── Page

Studio album by Joan Baez
- Released: 1966
- Recorded: 1966
- Genre: Folk, Christmas
- Length: 39:19
- Label: Vanguard VSD-79230 Fontana (UK): TFL 6073;
- Producer: Maynard Solomon

Joan Baez chronology
| Farewell Angelina (1965) | Noël (1966) | Joan (1967) |

= Noël (Joan Baez album) =

Noël is the sixth studio and first Christmas album by Joan Baez, released in November 1966.

Working with arranger-conductor Peter Schickele (PDQ Bach), Baez, for the first time, recorded an album outside the standard guitar-based folk format. She worked with Schickele on her next two albums, both of which also featured classical orchestration.

────

_Your objective_: Retype the whole Noël album text above word for word, from its first line to its last.

── Material supplied

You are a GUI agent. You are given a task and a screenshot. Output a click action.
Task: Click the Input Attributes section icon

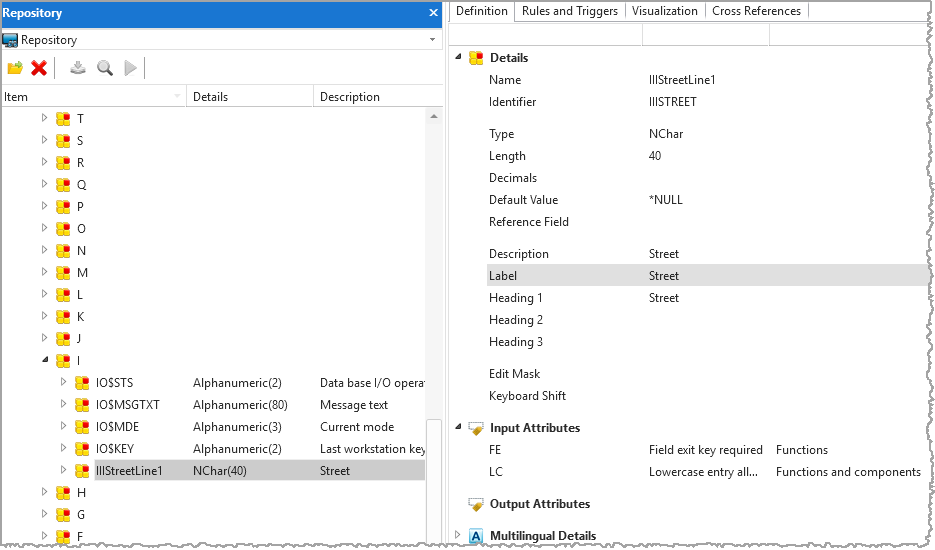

────
── Material supplied

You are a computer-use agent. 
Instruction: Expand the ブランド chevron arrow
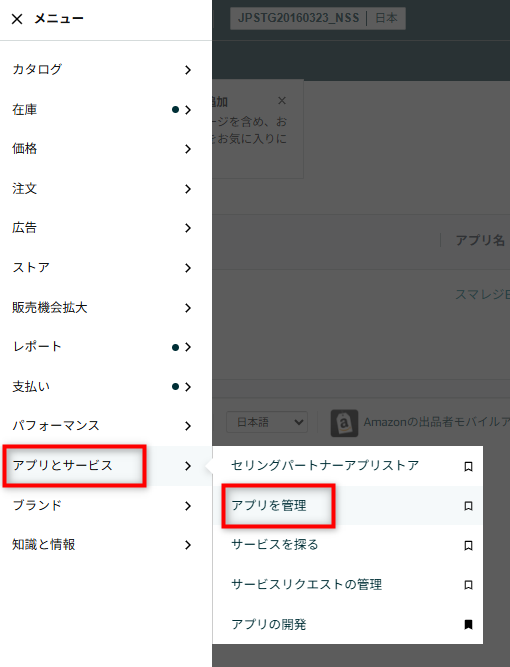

────
── Material supplied

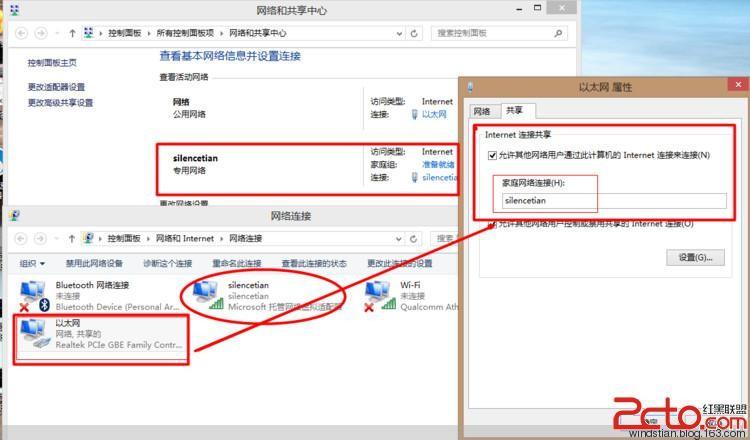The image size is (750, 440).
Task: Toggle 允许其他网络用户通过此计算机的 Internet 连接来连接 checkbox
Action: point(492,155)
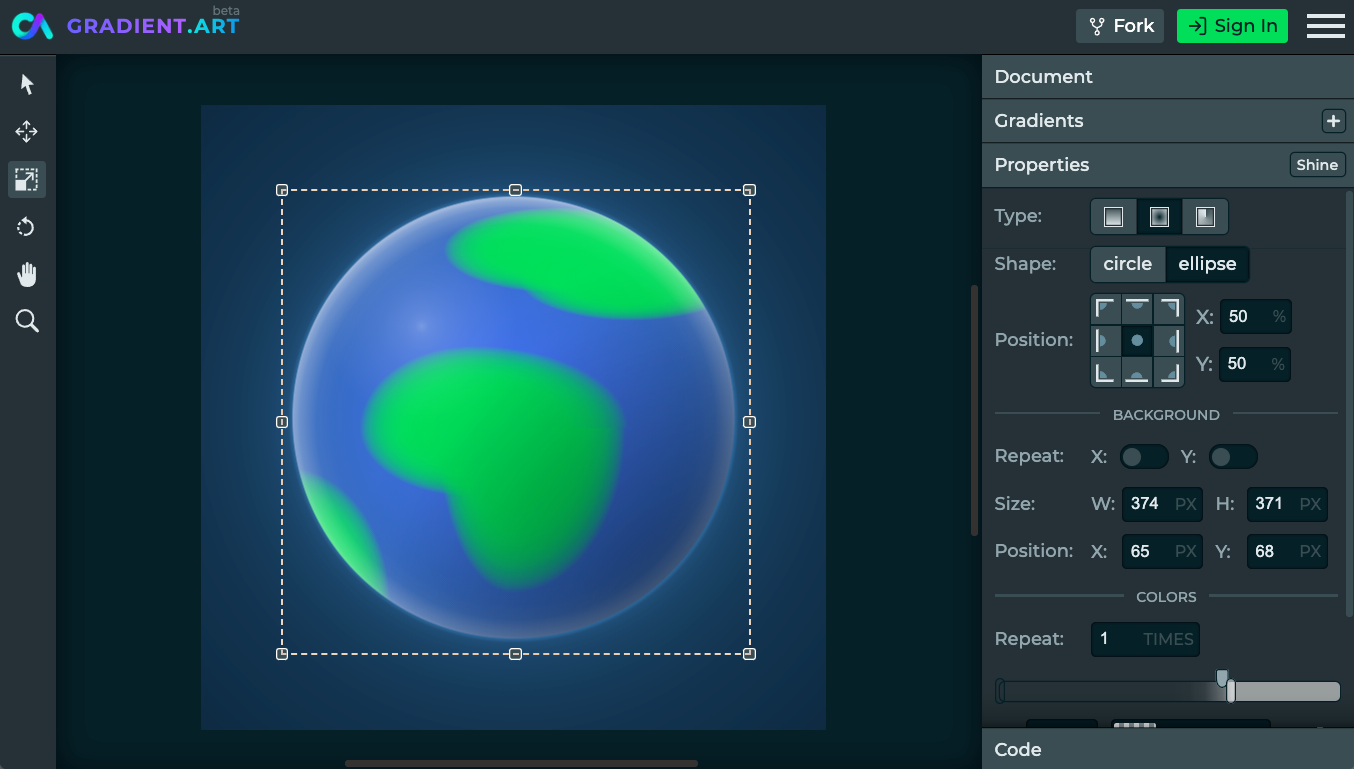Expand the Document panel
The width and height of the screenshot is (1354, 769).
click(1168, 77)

────

_The solution_:
Studio album by Joan Baez
- Released: 1966
- Recorded: 1966
- Genre: Folk, Christmas
- Length: 39:19
- Label: Vanguard VSD-79230 Fontana (UK): TFL 6073;
- Producer: Maynard Solomon

Joan Baez chronology
| Farewell Angelina (1965) | Noël (1966) | Joan (1967) |

= Noël (Joan Baez album) =

Noël is the sixth studio and first Christmas album by Joan Baez, released in November 1966.

Working with arranger-conductor Peter Schickele (PDQ Bach), Baez, for the first time, recorded an album outside the standard guitar-based folk format. She worked with Schickele on her next two albums, both of which also featured classical orchestration.